“Quel che ora penso veramente è che il male non è mai “radicale”, ma soltanto estremo, e che non possegga né profondità né una dimensione demoniaca. Esso può invadere e devastare il mondo intero, perché si espande sulla sua superficie come un fungo.” Con queste parole Hannah Arendt portava il suo più efficace attacco alla convinzione diffusa che il Male – inteso nel caso specifico con la barbarie nazista – si affermi attraverso una rottura radicale, un Evento cataclismatico o un’ora X. Al contrario, partendo dal processo al gerarca nazista Eichmann, Arendt dimostra come nella realtà concreta il Male si insinua progressivamente, in modo quasi impercettibile, spostando giorno dopo giorno il confine del tollerabile. A realizzare il Male non è quindi l’intervento improvviso e violento di una figura demoniaca (Hitler) ma la progressiva assuefazione delle persone comuni, che pur di vedersi garantita la propria quotidianità spostano esse stesse il confine del tollerabile e salvano la coscienza scaricando le proprie piccole responsabilità su una gerarchia che diviene catena automatizzata, forme legali a prescindere da qualsiasi sostanza e presunti consensi maggioritari al di là di qualsiasi merito. Solo un’integrale dichiarazione di impotenza, la resa totale e incondizionata dell’individuo in quanto soggetto cosciente e agente, permette alla ragione di mettersi in salvo.
E’ dunque poco rilevante individuare a quale punto del piano inclinato si collocano la nomina di Blangiardo a presidente dell’ISTAT o l’azione del governo Salvini (no, non è una svista di chi scrive) in rapporto alla barbarie nazifascista. Proprio perché la barbarie non è un evento particolare ma un processo molecolare, l’aspetto qualitativamente determinante diviene il riscontrare che la pendenza del piano è la medesima e quindi già qui e ora vengono a mancare gli anticorpi necessari all’individuo per porsi come agente cosciente e non come semplice ingranaggio automatizzato interno alla banalità del Male. Il problema non può essere posto nel momento in cui il rapporto diventa credibile, per il semplice motivo che a quel punto si può solo registrarne il ritardo piangendo alle lezioni mancate della storia. In altri termini l’ipocrisia che genera se stessa e che, usando le parole di Arendt, si espande come un fungo.
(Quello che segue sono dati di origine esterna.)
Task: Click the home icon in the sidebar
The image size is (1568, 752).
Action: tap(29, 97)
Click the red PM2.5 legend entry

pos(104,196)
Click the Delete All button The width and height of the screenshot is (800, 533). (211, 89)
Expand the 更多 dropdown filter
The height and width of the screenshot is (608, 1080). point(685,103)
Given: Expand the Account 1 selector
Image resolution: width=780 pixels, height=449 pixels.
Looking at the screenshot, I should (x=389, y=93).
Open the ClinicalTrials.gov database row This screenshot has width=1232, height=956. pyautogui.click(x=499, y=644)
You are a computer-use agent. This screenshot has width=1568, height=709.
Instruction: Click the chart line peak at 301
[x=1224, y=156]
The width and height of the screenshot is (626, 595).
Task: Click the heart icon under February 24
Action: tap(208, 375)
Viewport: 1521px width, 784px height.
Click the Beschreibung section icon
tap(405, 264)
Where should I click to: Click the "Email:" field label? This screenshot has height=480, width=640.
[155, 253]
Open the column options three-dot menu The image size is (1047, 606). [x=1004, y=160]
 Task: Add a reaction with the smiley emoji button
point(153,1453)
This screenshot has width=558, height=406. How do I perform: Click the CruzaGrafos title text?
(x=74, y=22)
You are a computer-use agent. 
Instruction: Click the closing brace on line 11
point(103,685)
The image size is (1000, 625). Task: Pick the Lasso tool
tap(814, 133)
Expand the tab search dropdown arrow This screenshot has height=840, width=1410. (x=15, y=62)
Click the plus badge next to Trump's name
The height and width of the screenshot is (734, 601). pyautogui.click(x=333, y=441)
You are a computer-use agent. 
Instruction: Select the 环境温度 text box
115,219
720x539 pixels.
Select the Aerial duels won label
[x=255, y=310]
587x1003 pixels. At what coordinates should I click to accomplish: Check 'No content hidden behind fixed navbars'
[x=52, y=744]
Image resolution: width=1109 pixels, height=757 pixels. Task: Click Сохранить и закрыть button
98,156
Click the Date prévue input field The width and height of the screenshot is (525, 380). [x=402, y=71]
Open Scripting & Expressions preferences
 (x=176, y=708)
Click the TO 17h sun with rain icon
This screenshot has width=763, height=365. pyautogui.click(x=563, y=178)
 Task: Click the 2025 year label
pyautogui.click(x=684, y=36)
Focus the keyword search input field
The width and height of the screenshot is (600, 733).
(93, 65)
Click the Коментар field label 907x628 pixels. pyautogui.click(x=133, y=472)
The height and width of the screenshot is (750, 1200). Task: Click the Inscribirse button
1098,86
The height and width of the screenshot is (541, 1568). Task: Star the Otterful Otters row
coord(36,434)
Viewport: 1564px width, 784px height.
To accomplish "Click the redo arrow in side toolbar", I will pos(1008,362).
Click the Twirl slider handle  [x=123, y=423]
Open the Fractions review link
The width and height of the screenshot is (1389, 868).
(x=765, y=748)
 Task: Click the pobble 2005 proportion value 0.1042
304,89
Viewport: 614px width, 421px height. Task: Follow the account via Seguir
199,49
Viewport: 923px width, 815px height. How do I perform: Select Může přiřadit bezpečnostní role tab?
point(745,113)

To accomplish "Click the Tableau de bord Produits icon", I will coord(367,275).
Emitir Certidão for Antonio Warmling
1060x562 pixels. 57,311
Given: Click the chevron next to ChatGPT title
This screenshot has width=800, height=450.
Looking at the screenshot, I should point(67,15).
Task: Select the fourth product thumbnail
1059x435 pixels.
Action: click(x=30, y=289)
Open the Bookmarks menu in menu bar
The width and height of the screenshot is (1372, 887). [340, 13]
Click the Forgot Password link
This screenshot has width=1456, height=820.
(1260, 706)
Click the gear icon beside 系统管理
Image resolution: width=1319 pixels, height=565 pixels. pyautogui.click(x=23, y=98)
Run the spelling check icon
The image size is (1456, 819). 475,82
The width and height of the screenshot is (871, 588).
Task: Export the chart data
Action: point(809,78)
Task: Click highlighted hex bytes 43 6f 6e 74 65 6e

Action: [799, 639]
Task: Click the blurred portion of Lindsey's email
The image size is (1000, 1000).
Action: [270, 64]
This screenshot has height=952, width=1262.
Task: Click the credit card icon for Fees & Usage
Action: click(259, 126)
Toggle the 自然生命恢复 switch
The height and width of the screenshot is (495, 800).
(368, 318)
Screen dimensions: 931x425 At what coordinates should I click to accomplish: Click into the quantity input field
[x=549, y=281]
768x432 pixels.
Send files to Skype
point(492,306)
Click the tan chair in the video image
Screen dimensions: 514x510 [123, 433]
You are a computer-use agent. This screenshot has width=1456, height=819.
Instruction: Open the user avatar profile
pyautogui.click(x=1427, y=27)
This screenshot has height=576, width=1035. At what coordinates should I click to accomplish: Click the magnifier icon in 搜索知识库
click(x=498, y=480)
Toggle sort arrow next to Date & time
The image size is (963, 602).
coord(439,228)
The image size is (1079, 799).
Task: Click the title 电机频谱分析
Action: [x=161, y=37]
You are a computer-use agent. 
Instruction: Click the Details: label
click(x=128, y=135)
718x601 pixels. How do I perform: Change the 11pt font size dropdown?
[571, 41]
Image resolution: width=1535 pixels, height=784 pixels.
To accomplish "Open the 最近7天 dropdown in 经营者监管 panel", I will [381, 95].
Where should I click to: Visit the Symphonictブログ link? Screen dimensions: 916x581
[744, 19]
Come definire altrimenti il silenzio assordante dei dirigenti dell’Istituto nazionale di Statistica dinanzi ad una nomina lottizzata come non mai, priva dei minimi requisiti di imparzialità e credibilità scientifica, capace persino dinanzi alla Commissione della massima istituzione democratica di ribadire, piuttosto grossolanamente, numeri artefatti e ipotesi teoriche bislacche misti a battute da Bagaglino per rendere il tutto un po’ più umano ed accettabile? Possibile che la tutela del lavoro svolto dall’Istituto Nazionale di Statistica sia a cura esclusiva dei dipendenti e delle loro rappresentanze sindacali? Cosa dovrebbe accadere di maggiormente offensivo per scatenare la reazione di chi ha la responsabilità non solo di dirigere il lavoro di una parte dell’istituto, ma anche di difenderne la credibilità? Mentre invece quel che appare è esattamente il prevalere della tutela della propria quotidianità, della propria posizione, del proprio ruolo, a scapito del tollerabile.
Ma il tollerabile, dovrebbero ricordare i nostri dirigenti, non è un confine astratto, teorico o ideologico. Il tollerabile è la sommatoria degli effetti vivi che genera sulla pelle delle donne e degli uomini posti sulla linea di confine. La mistificazione del nostro lavoro scientifico si traduce nella rimozione di vite reali, nell’oscuramento di drammi collettivi che si parli di migrazioni o di aborti clandestini. Non c’è legge, maggioranza o procedura burocratica che possa farci scordare questo, a maggior ragione se si ricoprono ruoli di direzione e non di semplice impiego. Se lo dimentichiamo non abbiamo perso il semplice senso della misura e del tollerabile. Abbiamo perso la nostra umanità e la banalità del Male è già assolutamente pronta a sostituire la nostra.